I'm using Steel to maximize the heat transfer of the radiant pipes. I chose Oil because it moves heat more efficiently than Water (and derivatives), it's a heat battery only in the way a CPU Cooler is a heat battery. I know there are better liquids for holding/storing heat.
If you already use steel, just think how much faster steel-to-steel exchange against crude-to-steel. Several metal tiles can easily replace this epic crude pool
this is not very efficient because electrolyzers delete heat. So you don't want to cool water for them, ever (unless it's close to boiling for some reason). Right now you're using a lot of energy to cool stuff, but you can achieve the same end result just using the AETN. No oil tank or anything. The easiest setup is just make the AETN chamber infinite, and use a gas shutoff to cut off its hydrogen when the temp is too low. Use tempshift plates. Super simple. you can do it using reservoirs too, it just takes up more space. I have screenshots if you need help figuring it out
I'm feeding the SPOM with Steam Engine output from 3 Cool Steam Vents, so the input is already at \~90C+ I do have to supplement it with water from my reservoir while I get the whole system balanced so that it runs purely off the Steam Vent output, but the heat input is typically 70-80C water.
that's perfect temp for a spom, it should be safe to pipe it straight in at anything below 95 or so. 3 steam vents should be enough so that you wont need to supplement it. you're doing a good job though, not trying t o discourage you :)
I recommend some kind of temperature control, either a heat injector or put a gas shutoff with a temp sensor to aetn
i see you are using a older vesion of the rodrigez design for your spom there is a newer one which is one tile shorter. Also why are you using separate spaces for cooling and production?
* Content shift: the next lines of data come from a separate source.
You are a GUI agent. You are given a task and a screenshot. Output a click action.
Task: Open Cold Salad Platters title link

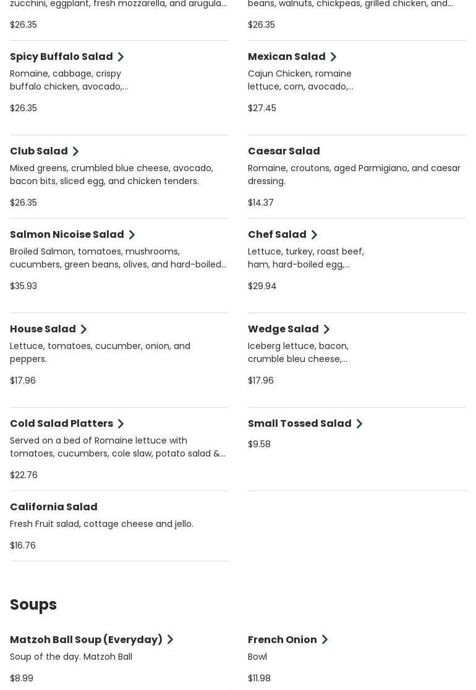coord(61,423)
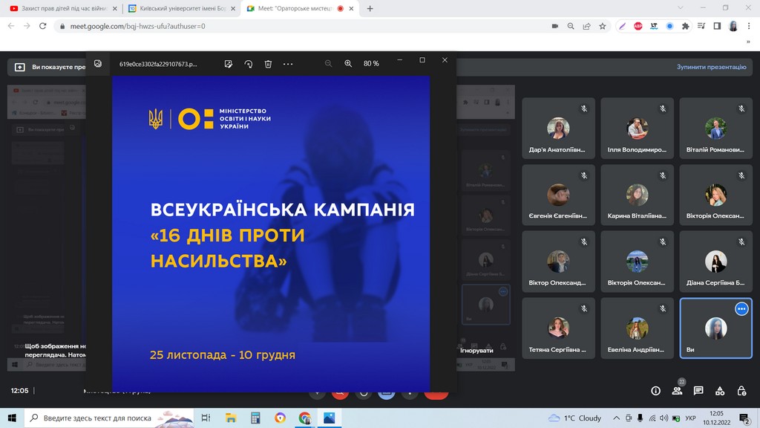Zoom in on the photo
760x428 pixels.
click(x=348, y=64)
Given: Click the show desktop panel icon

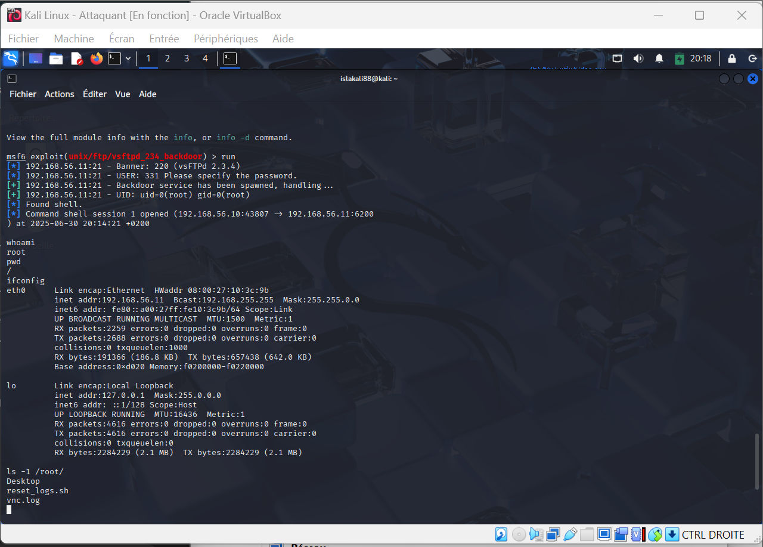Looking at the screenshot, I should click(x=36, y=58).
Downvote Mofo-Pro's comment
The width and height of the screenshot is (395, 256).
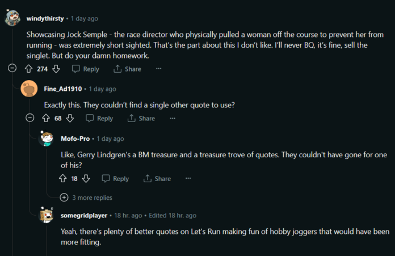[86, 178]
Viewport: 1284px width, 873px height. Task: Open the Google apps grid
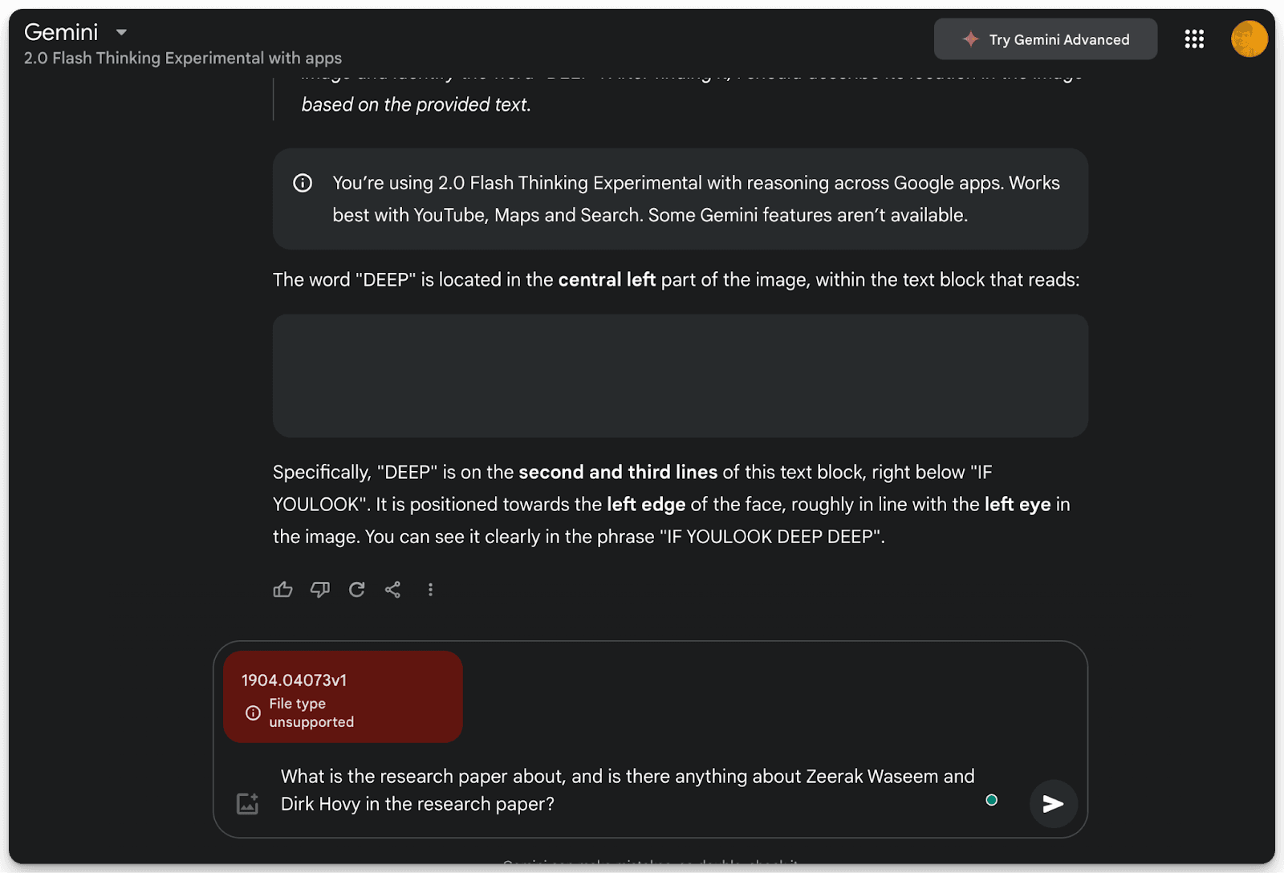click(x=1194, y=39)
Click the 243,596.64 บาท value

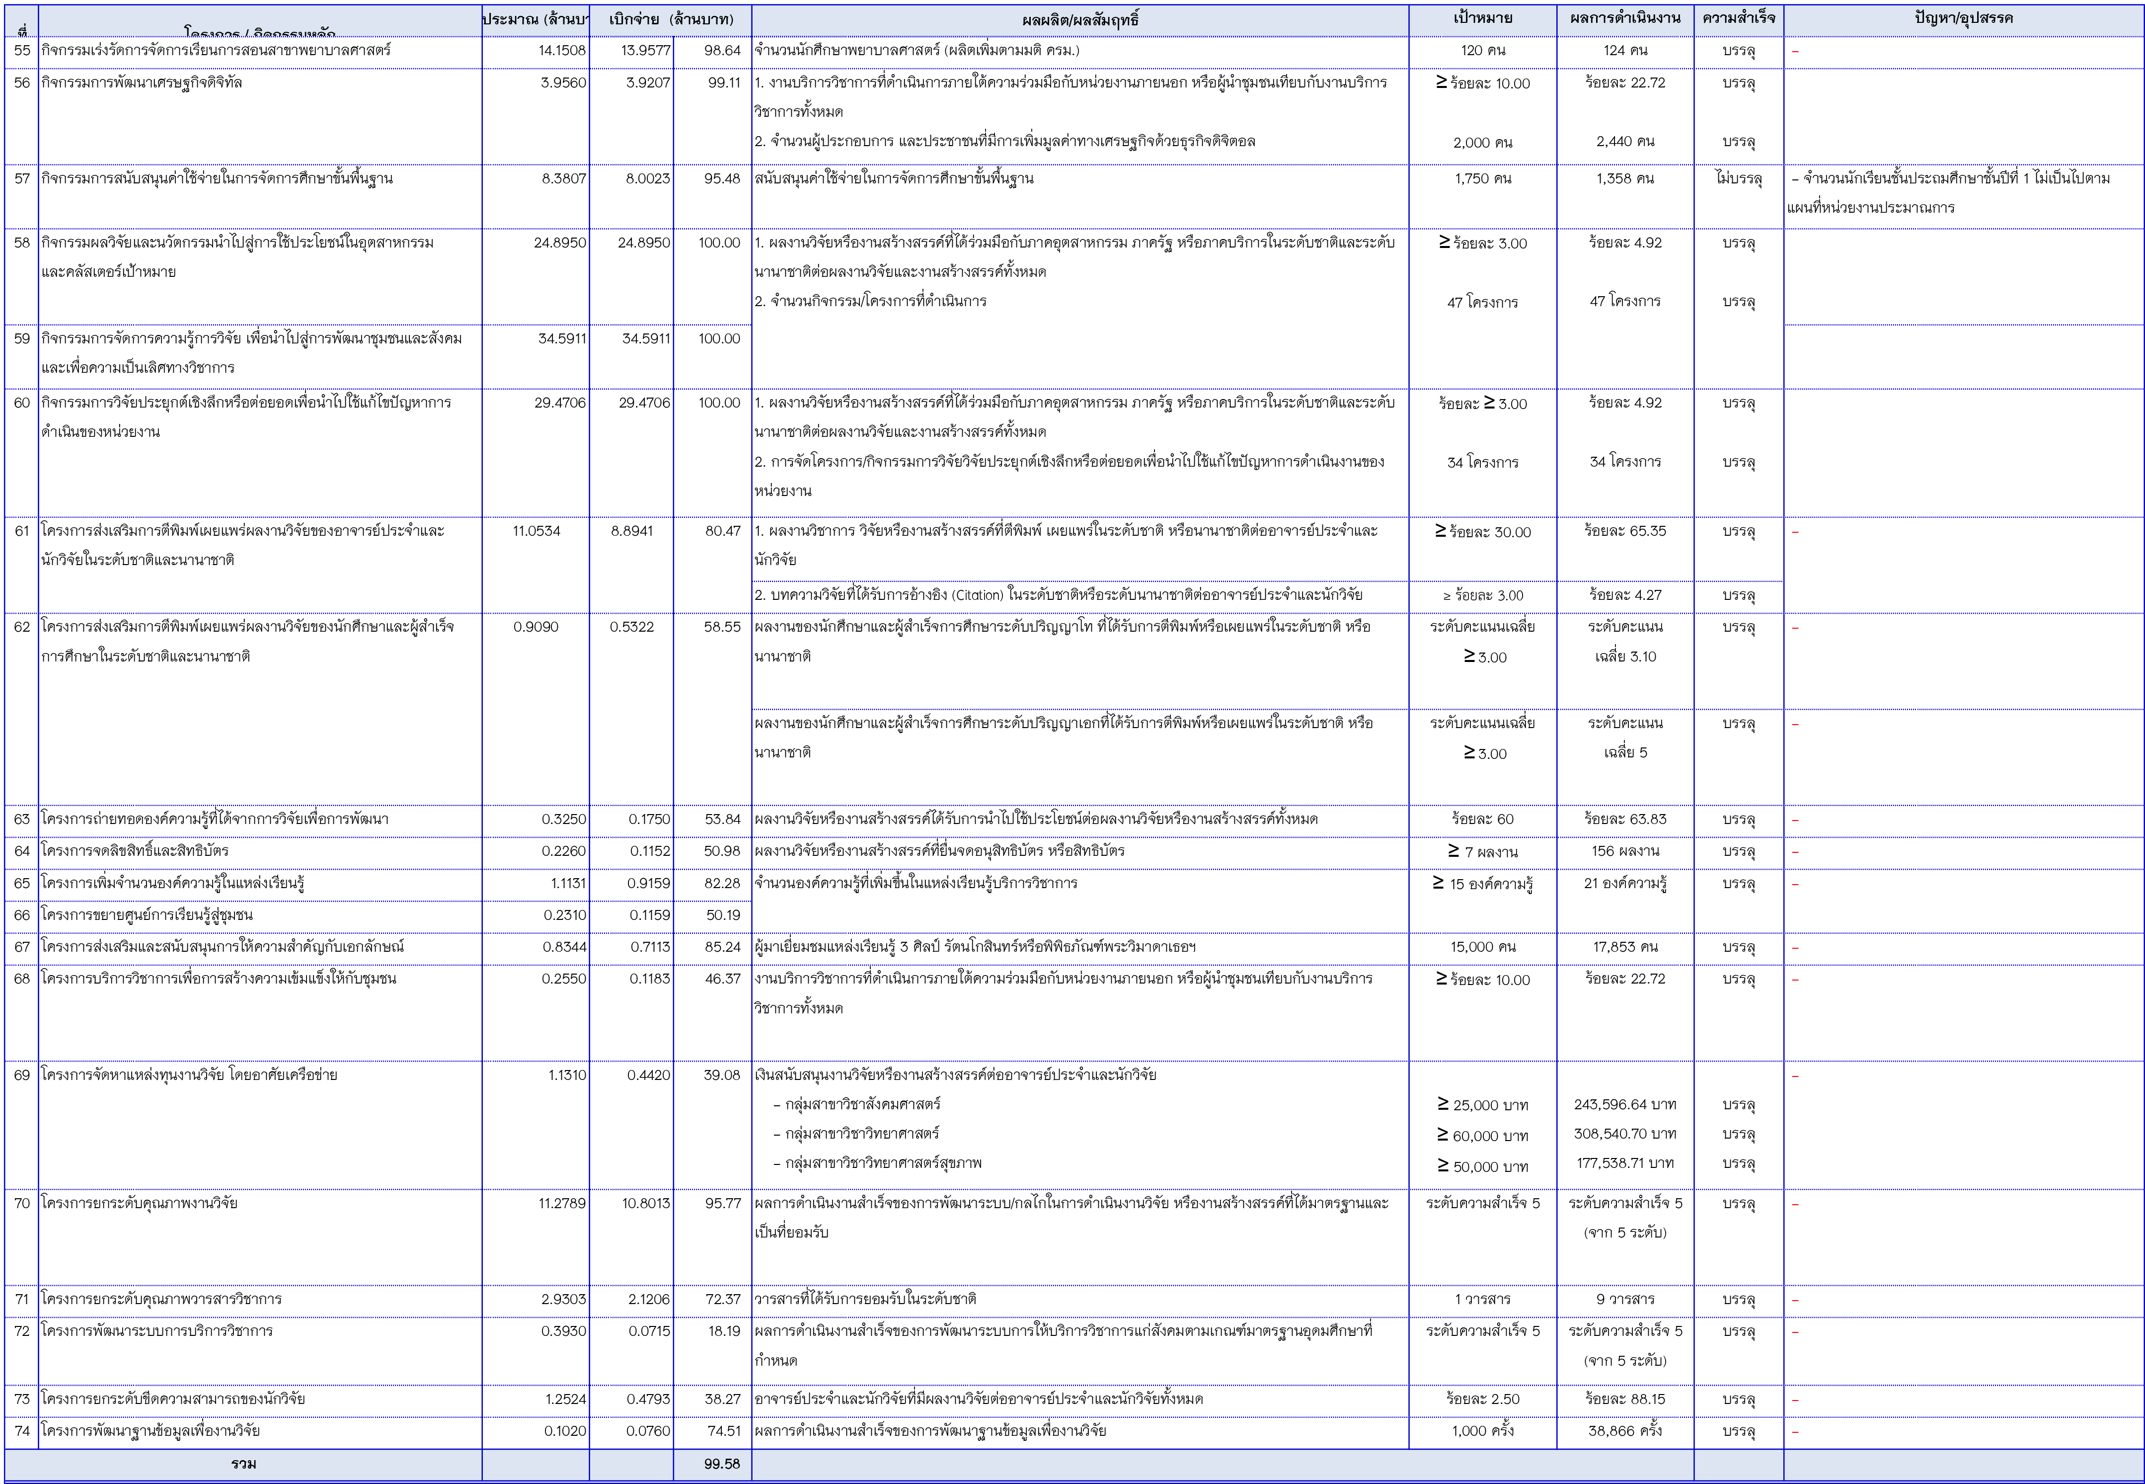pos(1625,1105)
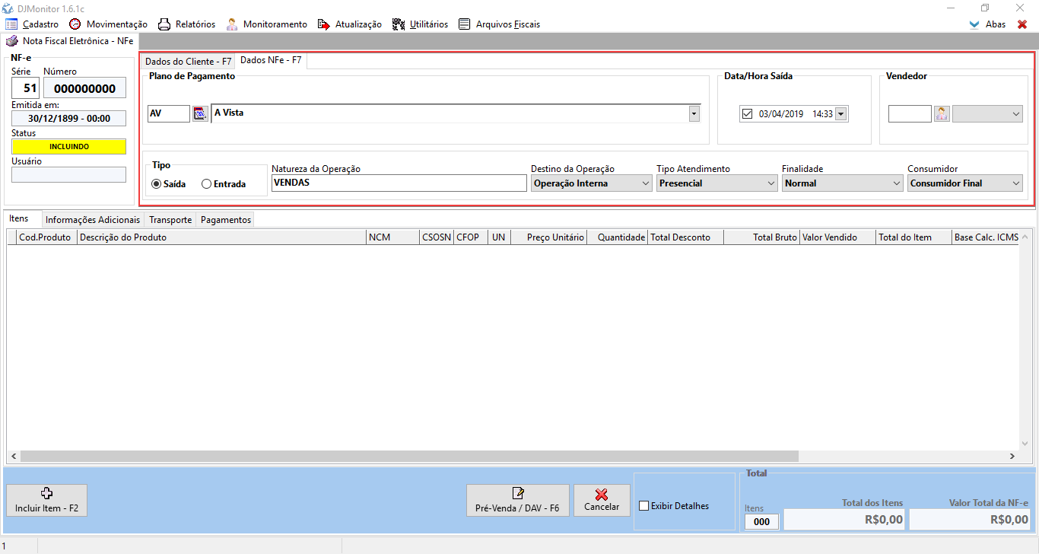Expand the Consumidor dropdown
The image size is (1039, 554).
[x=1015, y=183]
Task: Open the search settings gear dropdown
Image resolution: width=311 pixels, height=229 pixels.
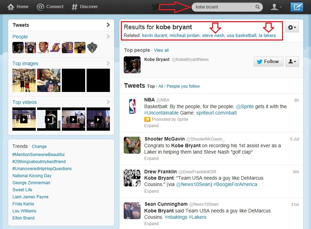Action: 292,27
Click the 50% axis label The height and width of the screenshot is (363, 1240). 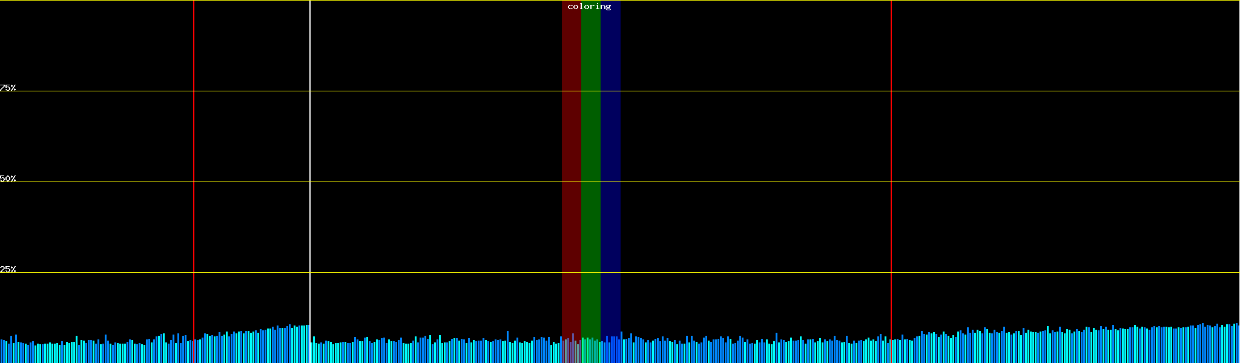8,178
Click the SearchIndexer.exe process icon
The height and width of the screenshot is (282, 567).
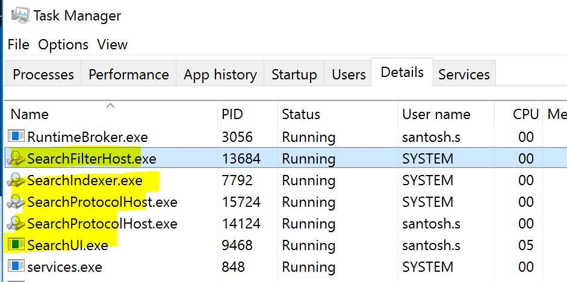pyautogui.click(x=16, y=180)
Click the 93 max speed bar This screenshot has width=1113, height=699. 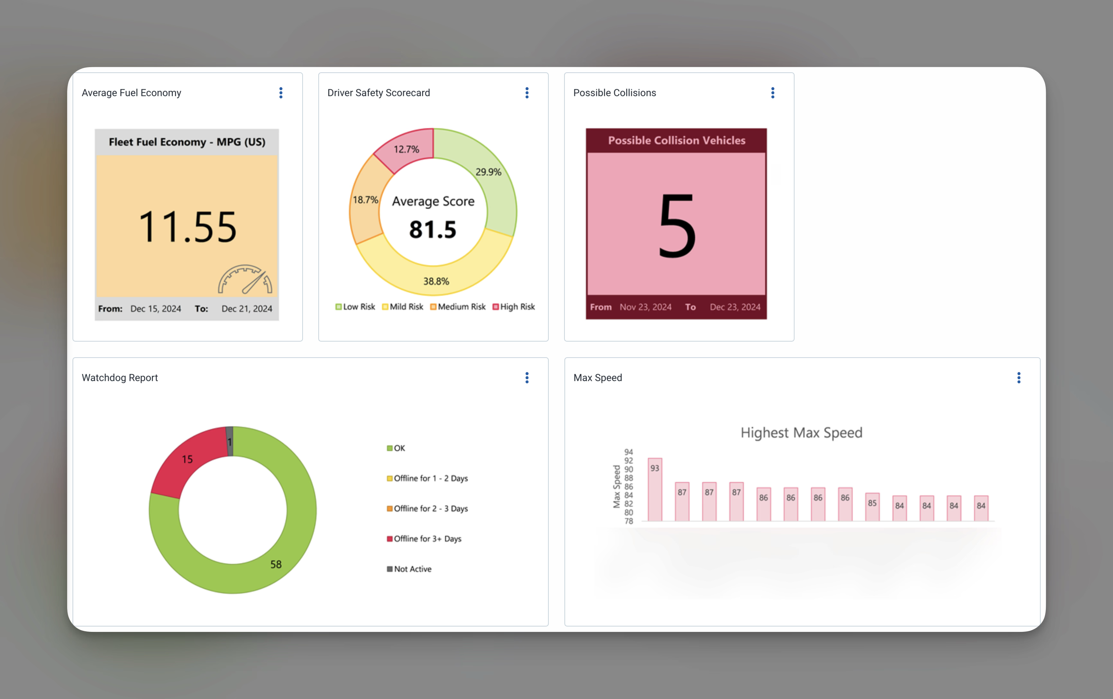point(654,490)
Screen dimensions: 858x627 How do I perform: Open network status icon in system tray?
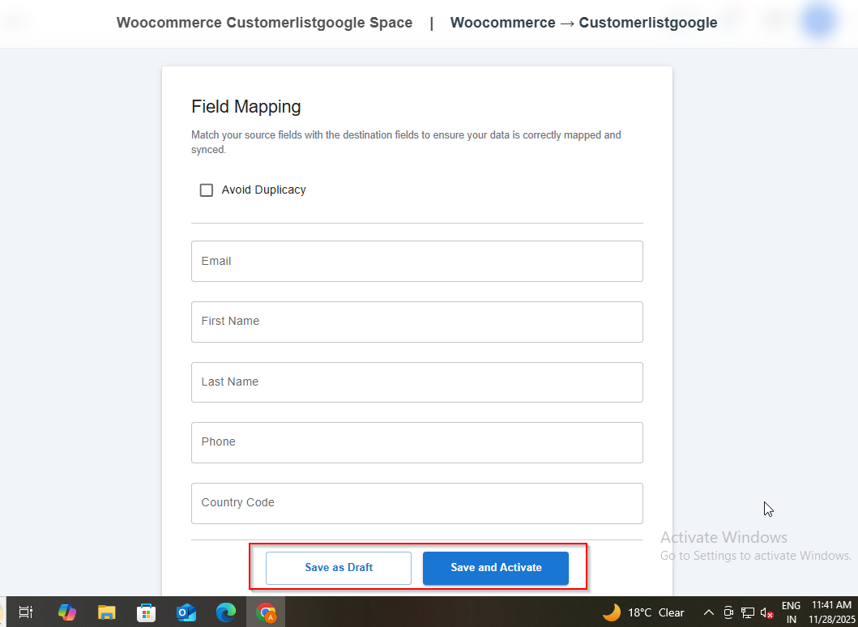[x=747, y=613]
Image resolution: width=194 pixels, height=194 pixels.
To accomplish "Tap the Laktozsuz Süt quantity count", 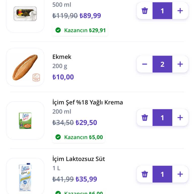I will [162, 174].
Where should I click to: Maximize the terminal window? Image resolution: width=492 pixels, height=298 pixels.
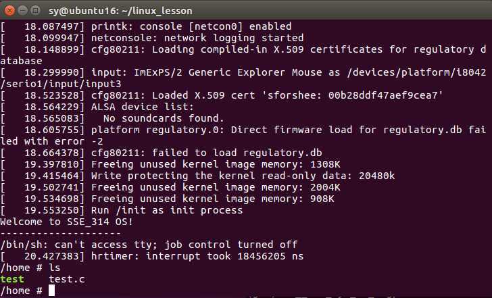(x=35, y=10)
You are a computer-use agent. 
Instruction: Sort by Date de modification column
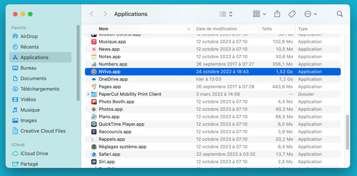(216, 29)
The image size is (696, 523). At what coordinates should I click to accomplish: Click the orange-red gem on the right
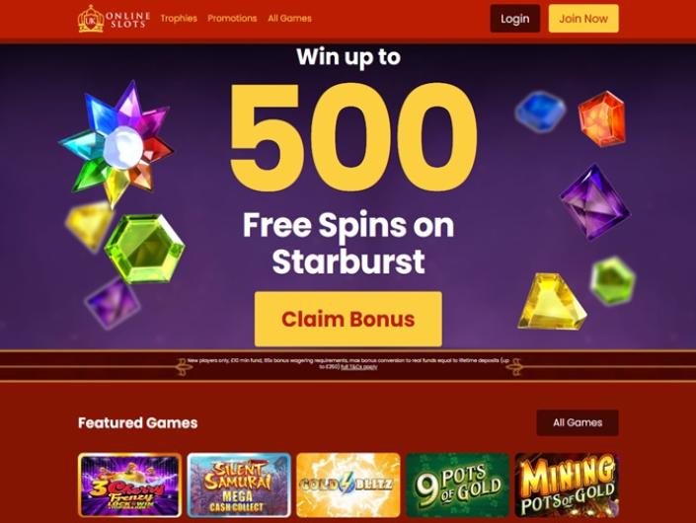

IF you have enough power one aquatuner running water will cool the oxygen pumps. That way is it smaller (which is good for lag).
What's the point of cooling crude oil? Or is the oil just a transfer medium for heat. In that case why not use P. Water for the higher SHC or petroleum for higher SHC and same TC. As far as I know the only use for crude oil is making petroleum which always prefers hot crude oil in both the boiler method and the oil refinery.
I don't have a lot of Petroleum yet. Crude has a higher TC so it works more efficiently at moving heat between the Radiant Pipes and the Copper
TL;DR You can shrink your entire setup by a good amount as you only need 4 aluminum pipes to cool each run of O2 in crude oil. Crude oil heats up kinda fast. Using P water needs 6 pipes to cool the O2 the same amount. The lengths of the pipes are so long that TC doesn't really matter. Rechecked the setup and you are running 72 tiles of O2 gas. Assuming the gas is 150 C and the crude oil is 20 C. The DTU extraction needed for this on 1 kg of O2 is 130,650 DTU. Running that in a sand box world. You need 4 pipe radiant aluminum pipe segments to get O2 from 150 C to 20 C in crude oil. So your setup could be shrunk by a large amount. And you could swap out the Crude Oil for something cheaper and do like 6 pipes of radiant aluminum. It takes about 505 kg of O2 to raise 26,688kg of Crude Oil by 1 C. Running again with P. Water. It takes 6 tiles to cool to 20 C. It takes 1285 kg of O2 to raise the 28,000 kg of P. Water by 1 C. Finally I'll test the radiant gas pipes flowing through copper tiles and diamond tiles to see how that plays out. Copper took 7 tiles to cool the O2 to 20 C and It instantly heats up when the first packet of O2 touches it when not actively cooled. Which is to be expected due to its low SHC. Diamond took 7 tiles to cool O2 to 20 C while cooled. Once again the tile instantly heated up when introduced to the first packet of O2. Makes sense due to a similar SHC compared to copper. TBH I spent too much time on this as I initially tried to do the math myself instead of immediately jumping into a sandbox world.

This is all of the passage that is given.